IF you're looking for a Derek Jeter comparable in Hollywood, how about George Clooney? Or Tom Hanks?

"I think the first thing people think about [Clooney] is, 'God, what a movie star!' " Rafer Guzman, Newsday's film critic, told Newsday. "It's the Cary Grant thing with him. He's handsome and masculine.

"Tom Hanks is one of a handful of people in Hollywood who have been totally scandal-free. He's unimpeachable. There has been absolutely nothing. There never has been a sex tape, no infidelity, no string of girlfriends. People love Tom Hanks. He's a cultural institution."

The fact that both men are tremendous actors? It seems to get overlooked sometimes.

Which brings us to Jeter. The Yankees' captain enjoyed a well-earned Hollywood moment of his own, as he became the 28th member of the 3,000-hit club. That's 28 players out of 17,000-plus.

Yet for some reason, many of us still would rather discuss the mythology of his character than the greatness of his play.

Enough already about the winning, the leadership, the clutchness. We would say the same thing about any elite player who is part of a team as consistently good and deep as Jeter's Yankees have been.

The clutch play? His postseason numbers (.377 on-base percentage, .472 slugging percentage) are very much in line with his regular-season production (.383, .450). Anyone as good as Jeter, granted as many October opportunities as Jeter, would have delivered his share of big moments. Just ask Bernie Williams, Andy Pettitte and Alex Rodriguez, among others.

The key there is being "as good as." If you just landed on Earth and someone handed you Jeter's Baseball-Reference.com page, you'd say, "This guy is a slam-dunk first-ballot Hall of Famer!"

From 1996 through 2009, he produced offensively at a league above the American League average, and he did so while playing the premium position of shortstop.

He tied for second in the American League in Wins Above Replacement in 1999 -- 8.0, along with Cleveland's Manny Ramirez -- and ranked fifth in 2006, at 6.3, and 2009, at 6.4.

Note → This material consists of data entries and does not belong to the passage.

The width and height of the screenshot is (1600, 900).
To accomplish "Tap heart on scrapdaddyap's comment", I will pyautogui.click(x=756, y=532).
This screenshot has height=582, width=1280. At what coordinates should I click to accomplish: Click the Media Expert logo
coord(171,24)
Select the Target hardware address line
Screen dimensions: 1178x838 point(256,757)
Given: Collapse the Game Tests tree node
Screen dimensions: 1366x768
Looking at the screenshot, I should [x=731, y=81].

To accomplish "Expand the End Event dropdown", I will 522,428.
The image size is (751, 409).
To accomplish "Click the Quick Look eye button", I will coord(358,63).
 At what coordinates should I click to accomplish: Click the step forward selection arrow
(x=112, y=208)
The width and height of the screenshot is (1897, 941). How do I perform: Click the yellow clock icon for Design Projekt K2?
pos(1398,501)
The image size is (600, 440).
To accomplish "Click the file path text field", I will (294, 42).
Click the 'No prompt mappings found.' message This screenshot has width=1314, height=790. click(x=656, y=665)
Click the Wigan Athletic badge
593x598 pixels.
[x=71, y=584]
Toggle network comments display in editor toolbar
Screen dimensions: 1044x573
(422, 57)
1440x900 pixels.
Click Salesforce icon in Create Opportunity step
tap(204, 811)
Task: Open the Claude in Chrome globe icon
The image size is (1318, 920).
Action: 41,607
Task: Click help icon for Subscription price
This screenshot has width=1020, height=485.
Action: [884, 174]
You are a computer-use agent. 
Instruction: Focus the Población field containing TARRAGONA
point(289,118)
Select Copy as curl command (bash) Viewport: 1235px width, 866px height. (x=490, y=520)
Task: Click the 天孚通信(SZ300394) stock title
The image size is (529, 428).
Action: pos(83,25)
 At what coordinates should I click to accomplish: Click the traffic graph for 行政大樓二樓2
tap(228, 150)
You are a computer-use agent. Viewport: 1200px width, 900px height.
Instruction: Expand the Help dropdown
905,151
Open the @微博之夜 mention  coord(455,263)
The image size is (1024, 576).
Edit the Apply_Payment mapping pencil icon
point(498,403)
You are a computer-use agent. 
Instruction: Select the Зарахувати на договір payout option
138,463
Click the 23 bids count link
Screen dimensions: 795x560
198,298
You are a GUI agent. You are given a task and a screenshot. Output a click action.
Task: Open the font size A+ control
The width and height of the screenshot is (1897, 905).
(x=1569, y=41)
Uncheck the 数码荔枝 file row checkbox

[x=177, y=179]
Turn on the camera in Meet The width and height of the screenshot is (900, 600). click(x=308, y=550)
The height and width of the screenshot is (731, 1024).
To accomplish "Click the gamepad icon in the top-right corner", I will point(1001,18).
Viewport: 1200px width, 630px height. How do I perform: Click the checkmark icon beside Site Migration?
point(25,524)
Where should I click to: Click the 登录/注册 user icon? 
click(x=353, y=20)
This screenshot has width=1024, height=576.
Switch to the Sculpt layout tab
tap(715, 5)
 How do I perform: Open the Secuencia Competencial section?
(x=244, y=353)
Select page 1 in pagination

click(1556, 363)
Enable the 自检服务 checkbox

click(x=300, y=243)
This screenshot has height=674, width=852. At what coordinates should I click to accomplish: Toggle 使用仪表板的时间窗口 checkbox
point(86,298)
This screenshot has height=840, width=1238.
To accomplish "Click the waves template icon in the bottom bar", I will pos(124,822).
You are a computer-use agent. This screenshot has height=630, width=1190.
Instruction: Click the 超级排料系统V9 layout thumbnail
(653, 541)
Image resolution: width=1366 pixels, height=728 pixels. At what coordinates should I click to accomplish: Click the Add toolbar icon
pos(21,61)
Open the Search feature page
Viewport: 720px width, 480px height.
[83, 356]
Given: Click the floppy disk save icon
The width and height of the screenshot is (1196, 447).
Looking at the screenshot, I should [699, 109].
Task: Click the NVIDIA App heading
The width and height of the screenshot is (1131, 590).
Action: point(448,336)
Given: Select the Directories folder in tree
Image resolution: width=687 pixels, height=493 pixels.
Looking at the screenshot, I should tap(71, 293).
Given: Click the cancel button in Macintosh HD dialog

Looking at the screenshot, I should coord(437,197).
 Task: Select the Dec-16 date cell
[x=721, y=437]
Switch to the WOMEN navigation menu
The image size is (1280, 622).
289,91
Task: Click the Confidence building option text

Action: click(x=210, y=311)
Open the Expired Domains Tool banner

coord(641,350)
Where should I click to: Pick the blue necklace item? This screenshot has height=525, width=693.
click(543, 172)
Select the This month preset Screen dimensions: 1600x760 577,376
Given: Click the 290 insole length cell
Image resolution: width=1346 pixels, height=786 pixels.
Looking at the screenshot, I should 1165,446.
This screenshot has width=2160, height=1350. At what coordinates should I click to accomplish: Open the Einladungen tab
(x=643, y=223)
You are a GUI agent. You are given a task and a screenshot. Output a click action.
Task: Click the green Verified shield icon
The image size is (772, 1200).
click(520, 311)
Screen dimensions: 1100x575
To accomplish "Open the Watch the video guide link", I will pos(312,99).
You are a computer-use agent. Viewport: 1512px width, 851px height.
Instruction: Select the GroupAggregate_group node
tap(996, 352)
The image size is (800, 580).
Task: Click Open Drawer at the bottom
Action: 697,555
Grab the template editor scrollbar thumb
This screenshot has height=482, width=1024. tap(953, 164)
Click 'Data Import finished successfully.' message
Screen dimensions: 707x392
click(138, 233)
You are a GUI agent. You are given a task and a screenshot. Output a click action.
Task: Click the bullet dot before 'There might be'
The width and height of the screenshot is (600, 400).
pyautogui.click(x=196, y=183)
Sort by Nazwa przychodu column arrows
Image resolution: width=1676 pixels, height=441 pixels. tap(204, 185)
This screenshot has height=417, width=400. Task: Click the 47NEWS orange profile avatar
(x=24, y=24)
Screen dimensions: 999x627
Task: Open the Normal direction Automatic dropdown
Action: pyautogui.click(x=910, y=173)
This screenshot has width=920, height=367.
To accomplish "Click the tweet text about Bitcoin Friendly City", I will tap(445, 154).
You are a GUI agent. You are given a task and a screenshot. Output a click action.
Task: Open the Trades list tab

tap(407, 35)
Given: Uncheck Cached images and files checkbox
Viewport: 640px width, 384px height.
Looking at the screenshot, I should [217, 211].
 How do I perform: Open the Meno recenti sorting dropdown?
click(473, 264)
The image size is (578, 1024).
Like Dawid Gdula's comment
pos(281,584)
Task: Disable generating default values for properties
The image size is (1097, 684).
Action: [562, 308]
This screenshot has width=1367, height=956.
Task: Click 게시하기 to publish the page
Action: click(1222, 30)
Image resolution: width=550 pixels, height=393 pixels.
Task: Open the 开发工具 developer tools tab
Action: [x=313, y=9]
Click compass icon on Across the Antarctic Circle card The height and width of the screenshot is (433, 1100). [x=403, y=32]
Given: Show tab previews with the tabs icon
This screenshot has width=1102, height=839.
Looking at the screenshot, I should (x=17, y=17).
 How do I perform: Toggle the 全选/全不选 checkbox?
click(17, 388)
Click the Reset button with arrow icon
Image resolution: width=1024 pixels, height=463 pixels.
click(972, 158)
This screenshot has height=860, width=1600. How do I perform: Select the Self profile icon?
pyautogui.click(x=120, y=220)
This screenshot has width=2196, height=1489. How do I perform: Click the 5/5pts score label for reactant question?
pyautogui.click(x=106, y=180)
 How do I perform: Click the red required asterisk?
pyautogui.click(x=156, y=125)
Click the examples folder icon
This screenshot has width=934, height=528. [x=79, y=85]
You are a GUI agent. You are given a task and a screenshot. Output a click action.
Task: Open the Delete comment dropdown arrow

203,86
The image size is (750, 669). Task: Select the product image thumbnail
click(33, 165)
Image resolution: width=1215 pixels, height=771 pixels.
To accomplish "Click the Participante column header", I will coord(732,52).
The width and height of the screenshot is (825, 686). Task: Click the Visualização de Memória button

He has played in at least 140 games in 14 of his 15 full seasons, the only miss coming in 2003, when he dislocated his left shoulder on Opening Night and returned six weeks later, as he vowed he would.

Those were all accomplished because he's Derek Jeter, great player. Not because he's Derek Jeter, legend.

Look, give props to Jeter for his street smarts. For his ability to date starlet after starlet and never suffer a serious burn. For building an all-time portfolio as a commercial spokesman.

Yet we saw last winter that the Yankees, who have helped Jeter just as much as he boosted them, weren't particularly mesmerized by his aura. They treated him as a baseball player -- one who was 36 and coming off the worst season of his career -- and Jeter didn't like that at all.

The ugly winter did everyone a favor. For Jeter, it helped people appreciate that he is human. That he could get hurt and angry and behave in a less-than-exemplary manner.

For the fans, it opened a door for them to hold Jeter more accountable. Suddenly, there isn't profound forgiveness for Jeter's underwhelming 2011 season to date. Instead, fans wonder why Joe Girardi isn't dropping Jeter to seventh or lower, at least against righthanded starting pitchers.

Ultimately, as we've seen, fans want their team to be populated by good baseball players. Jeter has been such a good player that he'd be a hero to whatever team selected him in the 1992 draft.

Now that he has achieved this tremendous milestone, let's pay tribute to the forum in which Jeter has thrived the most. Not drama, not buzz, not gossip-page headlines.

Baseball. That's where Jeter is unrivaled. This is New York, not Hollywood. Let's look past the mythology and embrace the reality -- which is pretty amazing.